Your results above are almost a factor 4 off, so something's fishy :-)
Well, I can only report my methodology and numbers -- whether the numbers are
actually meaningful has yet to be determined. ;D More testers are welcome!
:-)
I did some repeated tests and my initial results were actually a bit
on the low side:
Server CPU is an Intel E5606 (1st gen aes offload), openssl speed -evp
says:
The 'numbers' are in 1000s of bytes per second processed.

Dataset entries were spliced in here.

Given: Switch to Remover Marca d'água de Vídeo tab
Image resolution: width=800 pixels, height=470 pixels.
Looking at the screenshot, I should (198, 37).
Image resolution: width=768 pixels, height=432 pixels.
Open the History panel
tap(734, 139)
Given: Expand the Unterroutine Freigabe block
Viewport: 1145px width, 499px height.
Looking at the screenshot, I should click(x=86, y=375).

type 16 bytes 64 bytes 256 bytes 1024 bytes 8192 bytes
aes-128-gcm 208536.05k 452980.05k 567523.33k 607578.11k 619192.32k
Single-stream https over a 10 Gbps link with 3ms RTT (useful routing
SNAFU when talking to stuff in the neigboring building traffic takes
the "shortcut" through a town 300 km away ;).

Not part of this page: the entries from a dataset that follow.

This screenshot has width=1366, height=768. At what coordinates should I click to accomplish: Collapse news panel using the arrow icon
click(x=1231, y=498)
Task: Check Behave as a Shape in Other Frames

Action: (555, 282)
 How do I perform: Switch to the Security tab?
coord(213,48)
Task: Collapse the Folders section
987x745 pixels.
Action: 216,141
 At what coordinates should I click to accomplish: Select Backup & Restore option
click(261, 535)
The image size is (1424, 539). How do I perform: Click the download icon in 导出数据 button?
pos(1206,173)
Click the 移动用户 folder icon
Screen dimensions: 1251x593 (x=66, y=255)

Using wget -O /dev/null as a client, on a host with Intel E5-2630 CPU
(960-ish MB/s aes-128-gcm on 8k blocks).
http (sendfile): 1.07 GB/s (repeatedly)
httpd (no mmap): 370-380 MB/s
openssl s_server: 330-340 MB/s
So httpd isn't beat by the naive openssl s_server approach at least
;-)
Going off on a tangent here:
For those of you who actually know how the ssl stuff really works, is
it possible to get multiple threads involved in doing the encryption,
or do you need the results from the previous block in order to do the
next one? Yes, I know this wouldn't make sense for most real setups
but for a student computer club with old hardware and good
connectivity this is a real problem ;-)
On the other hand, you would need it to do 100 Gbps single-stream
https even on latest&greatest CPUs 8-)
/Nikke
--
-=-=-=-=-=-=-=-=-=-=-=-=-=-=-=-=-=-=-=-=-=-=-=-=-=-=-=-=-=-=-=-=-=-=-=-=-=-
Niklas Edmundsson, Admin @ {acc,hpc2n}.umu.se | ni...@acc.umu.se
---------------------------------------------------------------------------
There may be a correlation between humor and sex. - Data
=-=-=-=-=-=-=-=-=-=-=-=-=-=-=-=-=-=-=-=-=-=-=-=-=-=-=-=-=-=-=-=-=-=-=-=-=-=